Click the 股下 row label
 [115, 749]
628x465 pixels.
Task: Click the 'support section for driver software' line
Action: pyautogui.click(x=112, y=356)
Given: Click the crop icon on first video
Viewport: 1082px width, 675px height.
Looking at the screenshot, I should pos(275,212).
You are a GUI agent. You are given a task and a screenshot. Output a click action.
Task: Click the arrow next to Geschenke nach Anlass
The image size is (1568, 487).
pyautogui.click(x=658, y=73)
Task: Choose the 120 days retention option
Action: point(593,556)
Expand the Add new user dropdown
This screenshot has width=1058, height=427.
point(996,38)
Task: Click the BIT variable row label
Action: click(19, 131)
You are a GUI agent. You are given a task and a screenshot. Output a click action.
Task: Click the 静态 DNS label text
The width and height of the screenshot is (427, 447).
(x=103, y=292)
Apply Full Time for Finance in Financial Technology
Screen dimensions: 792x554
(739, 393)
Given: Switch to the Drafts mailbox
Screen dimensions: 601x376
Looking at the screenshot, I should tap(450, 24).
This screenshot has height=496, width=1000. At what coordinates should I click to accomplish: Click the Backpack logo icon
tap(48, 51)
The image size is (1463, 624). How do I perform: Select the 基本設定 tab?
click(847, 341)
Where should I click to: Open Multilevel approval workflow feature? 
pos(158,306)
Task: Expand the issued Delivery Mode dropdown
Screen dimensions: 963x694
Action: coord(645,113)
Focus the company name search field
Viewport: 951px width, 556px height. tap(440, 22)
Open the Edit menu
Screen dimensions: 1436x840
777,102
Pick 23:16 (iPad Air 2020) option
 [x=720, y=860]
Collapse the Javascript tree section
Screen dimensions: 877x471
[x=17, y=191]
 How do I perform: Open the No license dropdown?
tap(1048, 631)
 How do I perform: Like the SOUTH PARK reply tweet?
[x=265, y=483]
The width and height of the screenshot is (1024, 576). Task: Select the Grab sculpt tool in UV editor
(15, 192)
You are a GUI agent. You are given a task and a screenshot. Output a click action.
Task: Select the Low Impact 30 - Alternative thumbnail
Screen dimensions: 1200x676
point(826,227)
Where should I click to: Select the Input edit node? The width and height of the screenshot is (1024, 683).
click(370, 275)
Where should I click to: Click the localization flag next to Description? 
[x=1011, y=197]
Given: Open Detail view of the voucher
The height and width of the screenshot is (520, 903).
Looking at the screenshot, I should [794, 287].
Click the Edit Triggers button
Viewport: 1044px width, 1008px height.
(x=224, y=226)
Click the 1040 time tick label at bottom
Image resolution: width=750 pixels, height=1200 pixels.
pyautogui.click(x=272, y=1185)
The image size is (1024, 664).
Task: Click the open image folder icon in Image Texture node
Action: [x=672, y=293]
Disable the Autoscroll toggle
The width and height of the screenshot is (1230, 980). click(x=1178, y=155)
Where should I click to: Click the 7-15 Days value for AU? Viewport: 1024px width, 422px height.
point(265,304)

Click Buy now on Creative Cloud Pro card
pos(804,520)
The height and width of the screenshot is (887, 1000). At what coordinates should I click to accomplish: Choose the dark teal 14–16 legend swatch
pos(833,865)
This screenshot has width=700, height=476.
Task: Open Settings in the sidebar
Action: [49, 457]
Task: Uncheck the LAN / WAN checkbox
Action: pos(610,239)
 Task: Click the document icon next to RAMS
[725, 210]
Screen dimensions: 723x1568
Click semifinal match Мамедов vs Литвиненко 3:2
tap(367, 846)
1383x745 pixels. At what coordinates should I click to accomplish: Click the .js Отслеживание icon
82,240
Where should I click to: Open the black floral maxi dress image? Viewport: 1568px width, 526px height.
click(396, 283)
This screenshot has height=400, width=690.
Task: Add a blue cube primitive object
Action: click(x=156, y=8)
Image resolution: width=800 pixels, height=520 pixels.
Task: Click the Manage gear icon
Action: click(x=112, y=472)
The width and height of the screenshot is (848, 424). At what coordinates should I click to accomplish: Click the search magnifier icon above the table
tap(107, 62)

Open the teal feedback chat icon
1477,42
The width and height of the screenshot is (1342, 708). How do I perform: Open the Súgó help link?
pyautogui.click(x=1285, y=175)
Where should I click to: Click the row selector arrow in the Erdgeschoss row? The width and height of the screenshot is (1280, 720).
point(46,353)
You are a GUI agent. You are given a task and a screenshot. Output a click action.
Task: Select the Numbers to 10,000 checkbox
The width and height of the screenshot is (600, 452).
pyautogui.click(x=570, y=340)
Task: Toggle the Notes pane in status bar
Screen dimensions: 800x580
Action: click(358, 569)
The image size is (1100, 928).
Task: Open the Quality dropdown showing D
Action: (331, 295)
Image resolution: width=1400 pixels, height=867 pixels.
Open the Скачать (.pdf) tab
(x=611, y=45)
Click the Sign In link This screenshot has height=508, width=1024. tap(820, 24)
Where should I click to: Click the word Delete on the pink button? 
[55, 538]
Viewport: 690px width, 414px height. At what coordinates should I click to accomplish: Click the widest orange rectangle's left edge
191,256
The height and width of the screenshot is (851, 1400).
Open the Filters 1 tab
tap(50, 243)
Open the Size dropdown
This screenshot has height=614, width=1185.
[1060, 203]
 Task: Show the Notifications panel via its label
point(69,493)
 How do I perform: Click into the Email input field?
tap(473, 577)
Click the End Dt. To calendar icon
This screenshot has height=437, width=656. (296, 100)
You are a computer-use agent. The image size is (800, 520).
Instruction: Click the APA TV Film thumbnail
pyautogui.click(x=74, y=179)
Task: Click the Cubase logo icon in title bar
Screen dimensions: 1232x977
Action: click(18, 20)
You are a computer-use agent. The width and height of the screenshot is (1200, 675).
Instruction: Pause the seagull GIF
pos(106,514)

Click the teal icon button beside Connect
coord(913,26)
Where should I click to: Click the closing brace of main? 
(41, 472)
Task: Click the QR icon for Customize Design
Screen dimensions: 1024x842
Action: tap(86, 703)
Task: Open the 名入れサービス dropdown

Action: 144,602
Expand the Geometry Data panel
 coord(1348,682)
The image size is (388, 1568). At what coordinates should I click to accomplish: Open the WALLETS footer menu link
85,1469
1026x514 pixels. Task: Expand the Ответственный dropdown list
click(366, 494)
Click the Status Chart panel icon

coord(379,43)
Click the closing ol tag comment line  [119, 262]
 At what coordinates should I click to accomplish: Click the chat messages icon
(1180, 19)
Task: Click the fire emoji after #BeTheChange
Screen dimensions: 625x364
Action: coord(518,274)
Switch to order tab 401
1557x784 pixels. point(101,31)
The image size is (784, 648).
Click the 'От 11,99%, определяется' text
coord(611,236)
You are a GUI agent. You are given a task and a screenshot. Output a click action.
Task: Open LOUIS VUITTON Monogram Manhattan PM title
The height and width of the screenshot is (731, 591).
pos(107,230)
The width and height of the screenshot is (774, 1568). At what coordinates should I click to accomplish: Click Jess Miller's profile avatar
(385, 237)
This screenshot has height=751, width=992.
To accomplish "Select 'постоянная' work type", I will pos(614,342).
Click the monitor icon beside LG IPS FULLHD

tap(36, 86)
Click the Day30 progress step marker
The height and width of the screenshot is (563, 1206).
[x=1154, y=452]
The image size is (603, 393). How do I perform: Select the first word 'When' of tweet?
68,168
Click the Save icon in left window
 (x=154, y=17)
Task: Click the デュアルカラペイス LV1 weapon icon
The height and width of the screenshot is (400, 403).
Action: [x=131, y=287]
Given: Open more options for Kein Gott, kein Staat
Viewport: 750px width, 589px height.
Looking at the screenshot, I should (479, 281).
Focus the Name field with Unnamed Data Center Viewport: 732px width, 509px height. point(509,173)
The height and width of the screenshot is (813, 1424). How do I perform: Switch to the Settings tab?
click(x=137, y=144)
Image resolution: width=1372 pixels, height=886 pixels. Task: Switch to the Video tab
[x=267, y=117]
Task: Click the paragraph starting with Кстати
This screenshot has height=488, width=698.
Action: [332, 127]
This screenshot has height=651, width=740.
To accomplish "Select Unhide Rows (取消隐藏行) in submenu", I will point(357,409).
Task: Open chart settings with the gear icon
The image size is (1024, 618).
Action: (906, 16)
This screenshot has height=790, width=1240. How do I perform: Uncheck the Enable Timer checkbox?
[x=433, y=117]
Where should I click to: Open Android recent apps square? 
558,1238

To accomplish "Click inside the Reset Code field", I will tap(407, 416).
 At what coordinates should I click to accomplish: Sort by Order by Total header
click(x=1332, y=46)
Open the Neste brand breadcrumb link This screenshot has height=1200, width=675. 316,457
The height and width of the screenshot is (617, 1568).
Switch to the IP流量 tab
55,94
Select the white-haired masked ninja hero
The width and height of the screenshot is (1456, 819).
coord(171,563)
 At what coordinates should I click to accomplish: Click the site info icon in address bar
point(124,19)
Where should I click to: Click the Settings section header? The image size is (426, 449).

□ □ □ □ □

▶ [What the task asks]: Within the material above, output exactly the lines from the one with "The image size is (388, 1568)." through the one with "This screenshot has height=751, width=992.", end lines included, and nothing besides.

▶ [Response below]:
The image size is (388, 1568). At what coordinates should I click to accomplish: Open the WALLETS footer menu link
85,1469
1026x514 pixels. Task: Expand the Ответственный dropdown list
click(366, 494)
Click the Status Chart panel icon

coord(379,43)
Click the closing ol tag comment line  [119, 262]
 At what coordinates should I click to accomplish: Click the chat messages icon
(1180, 19)
Task: Click the fire emoji after #BeTheChange
Screen dimensions: 625x364
Action: coord(518,274)
Switch to order tab 401
1557x784 pixels. point(101,31)
The image size is (784, 648).
Click the 'От 11,99%, определяется' text
coord(611,236)
You are a GUI agent. You are given a task and a screenshot. Output a click action.
Task: Open LOUIS VUITTON Monogram Manhattan PM title
The height and width of the screenshot is (731, 591).
pos(107,230)
The width and height of the screenshot is (774, 1568). At what coordinates should I click to accomplish: Click Jess Miller's profile avatar
(385, 237)
This screenshot has height=751, width=992.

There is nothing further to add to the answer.